Appropriateness by Plugin Interface 

The following table summarizes which functions are appropriate to call from each plugin interface. For threading details and what is safe to call from within the callback, see ldms_msg(7) and ldms_msg_chan(7).

The table below covers the plugin instance interfaces (constructor(), config(), destructor(), open(), store(), commit(), close()). flush() follows the same rules as store().

API	constructor()	config()	open()	store() / commit()	close()	destructor()	callback
`ldms_msg_subscribe()`	Yes	Yes	Yes	No [1]	No [1]	No [1]	Yes
`ldms_msg_client_close()`	No	Yes	No	No [1]	Yes	Yes	Yes
`ldms_msg_publish(NULL,...)`	Yes	Yes	Yes	Yes [3]	No	No	Yes [2]
`ldms_msg_chan_new()`	Yes	Yes	Yes	No [1]	No	No	No
`ldms_msg_chan_publish()`	No	Yes	No	Yes [4]	No	No	Yes
`ldms_msg_chan_close()`	No	Yes	No	No [1]	Yes	Yes	Yes [5]
`ldms_msg_chan_set_q_limit()`	Yes	Yes	Yes	No	No	No	No

Notes:

[1] Not a thread safety issue. These are lifecycle operations that generally belong in constructor(), config(), open(), close(), or destructor().

[2] ldms_msg_publish(NULL, ...) invokes subscriber callbacks inline before returning. Avoid holding plugin-internal locks across this call inside a callback — see ldms_msg(7).

[3] store() and commit() run on storage worker threads with no ldmsd lock held. Publishing from these functions is safe but adds latency to the storage worker.

[4] ldms_msg_chan_publish() blocks until space is available in the channel’s queue. In store() / commit(), a full queue will stall the storage worker thread and increase event queue depth. Consider whether blocking is acceptable or whether the message should be queued for a separate thread.

[5] Avoid calling ldms_msg_chan_close() with cancel=0 from within the callback — it will block the IO thread for the duration of teardown. Use cancel=1 if closing from within a callback.

Callback 

For the LDMS Message Bus API, the callback is invoked by whichever thread called ldms_msg_publish() for messages published on the same bus, or by an IO thread for messages arriving from a remote peer. The LDMS_MSG_EVENT_CLIENT_CLOSE event is delivered to signal that teardown is complete and resources may be freed.

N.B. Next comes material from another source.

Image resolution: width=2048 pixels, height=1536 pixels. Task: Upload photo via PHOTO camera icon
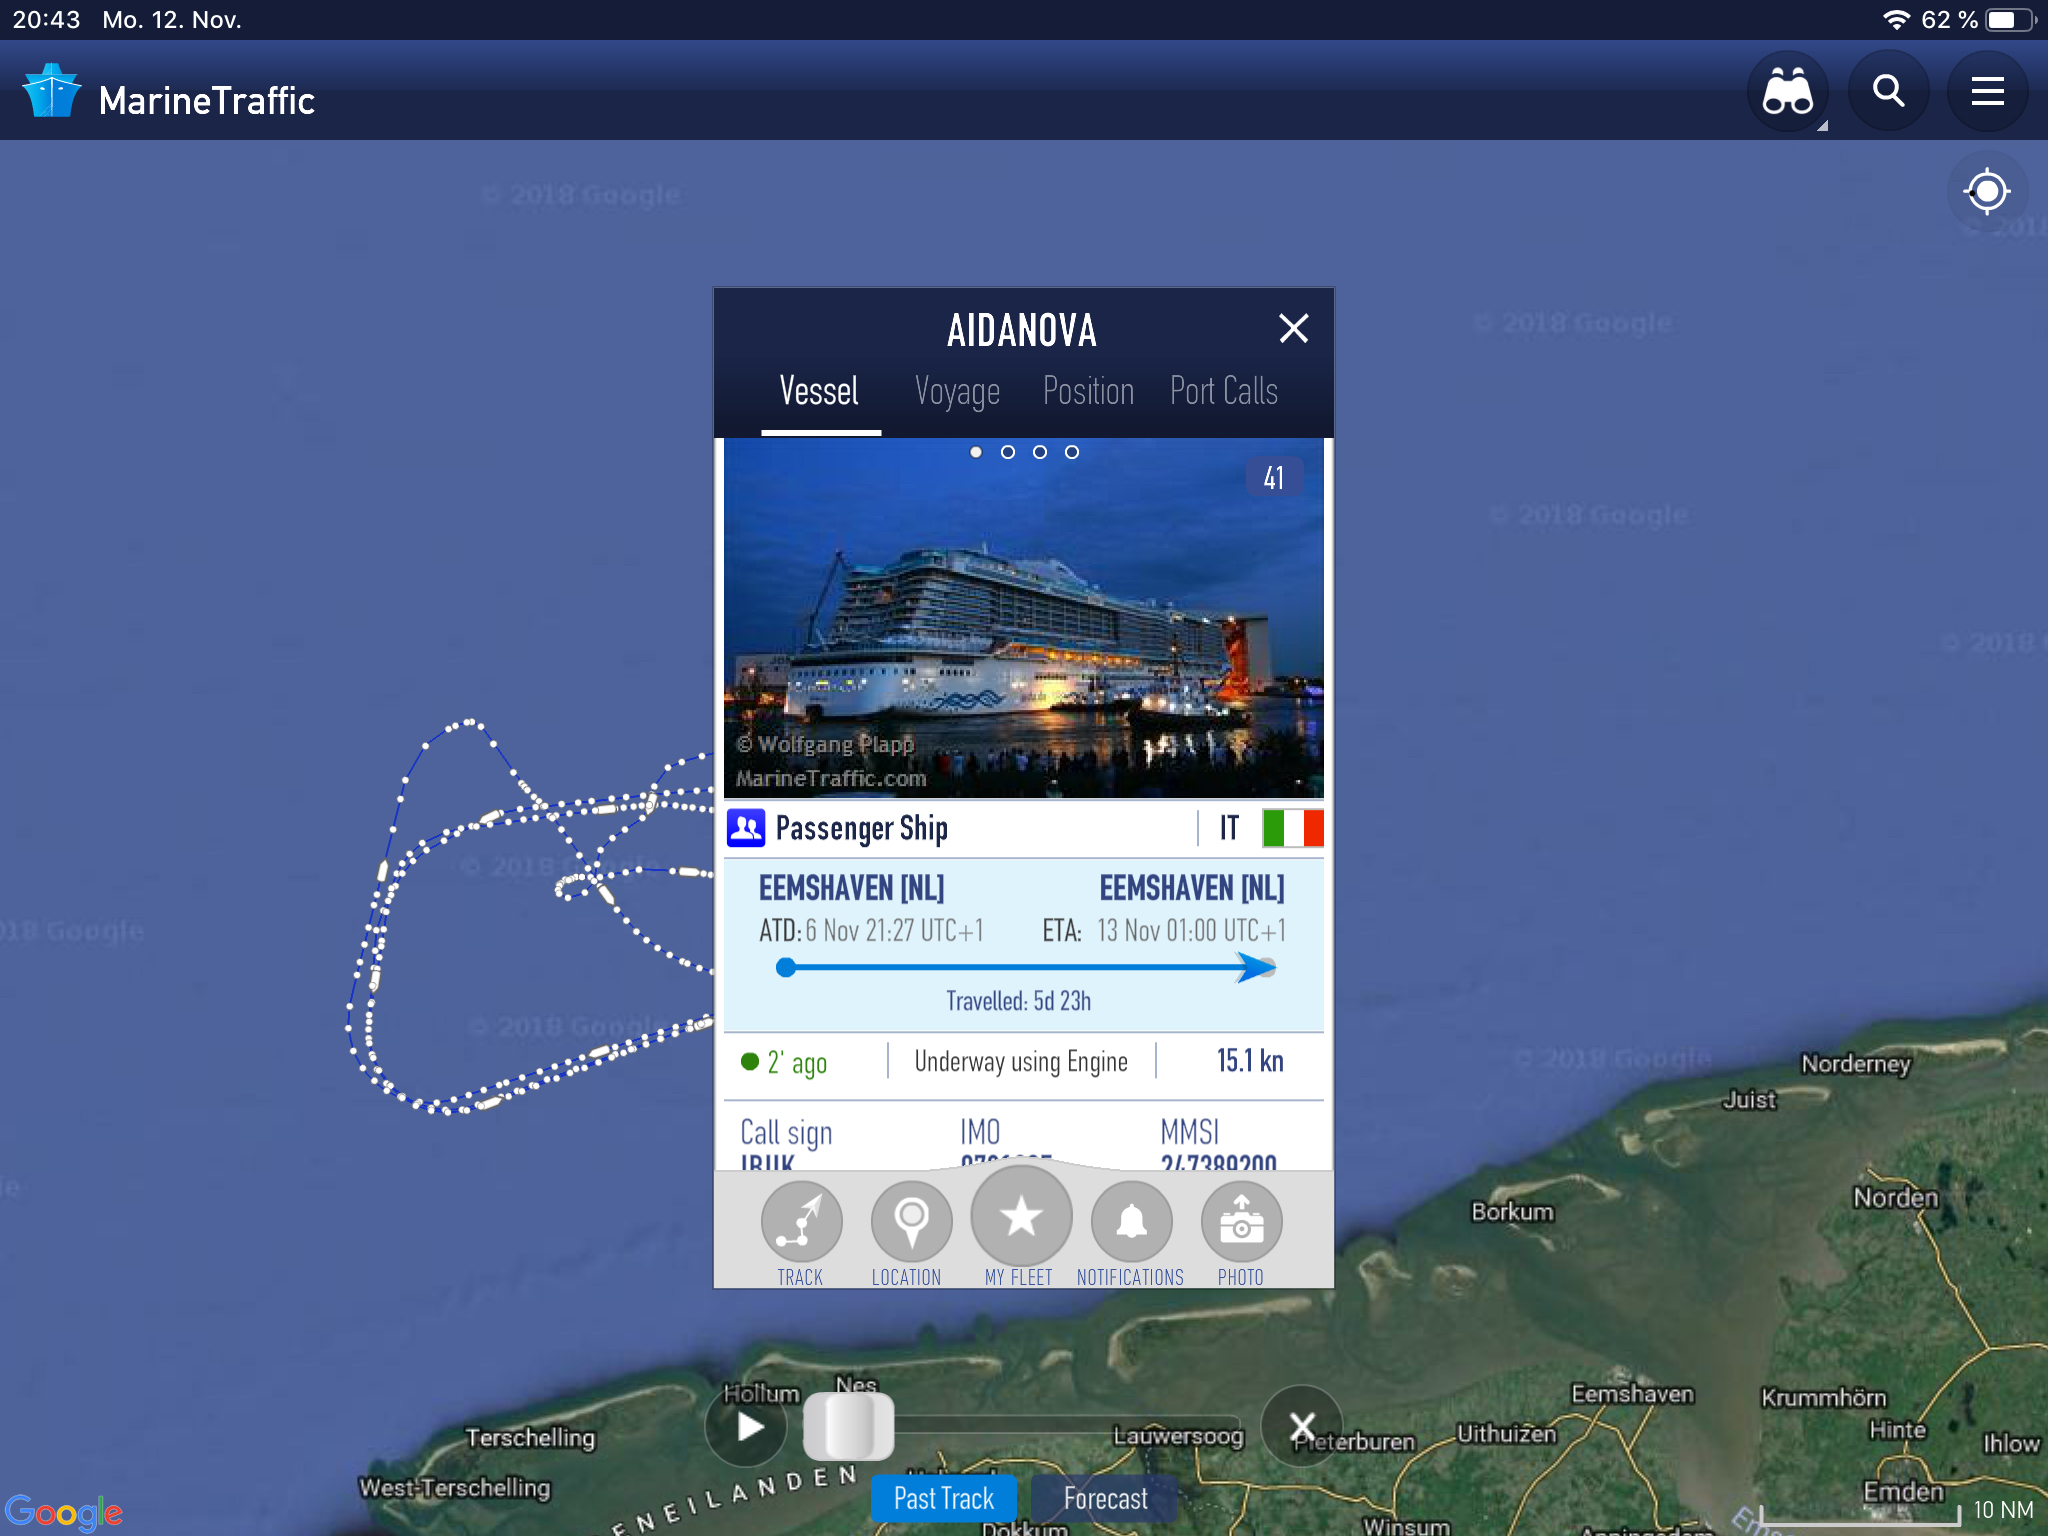(1241, 1222)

For the message channel API, the callback is always invoked by an IO thread. LDMS_MSG_EVENT_CLIENT_CLOSE is handled internally by the channel and is not delivered to the application callback.

For full details on callback threading, what is safe to call, and teardown patterns, see ldms_msg(7) and ldms_msg_chan(7).

Concurrency with storage operations: Message callbacks run on IO threads, which are distinct from storage worker threads. A callback may run concurrently with store() or commit() for any storage policy. If the callback and store()/commit() access shared plugin state, the plugin must protect that state with a mutex.

Section 8: LDMSD Internal Implementation Details (For Maintainers Only)

This section documents ldmsd-internal implementation details for ldmsd maintainers. Plugin authors do not need to read this section.

Lock Acquisition Order 

The following describes the acquisition order for the strgp lock and related locks:

The strgp lock is taken in ldmsd_strgp_update_prdcr_set() when open() is called on the first matching producer set update. It is released before the IO thread returns.
The strgp lock is taken when handling strgp_stop and held during close(). It is released before replying.
The strgp lock is NOT held during store(), flush(), or commit(). Storage events run entirely outside the strgp lock to avoid blocking the IO thread and other producers.
The plugin instance’s cfgobj lock is held during config() but not during store() or commit(), so ldmsd provides no serialization between them.
The strgp lock is taken when handling strgp_del: the storage policy must be STOPPED (EBUSY is returned otherwise), the reference count is checked (EBUSY is returned if in-flight references remain), and the plugin instance’s reference to the storage policy is released and the storage policy is removed from the cfgobj tree.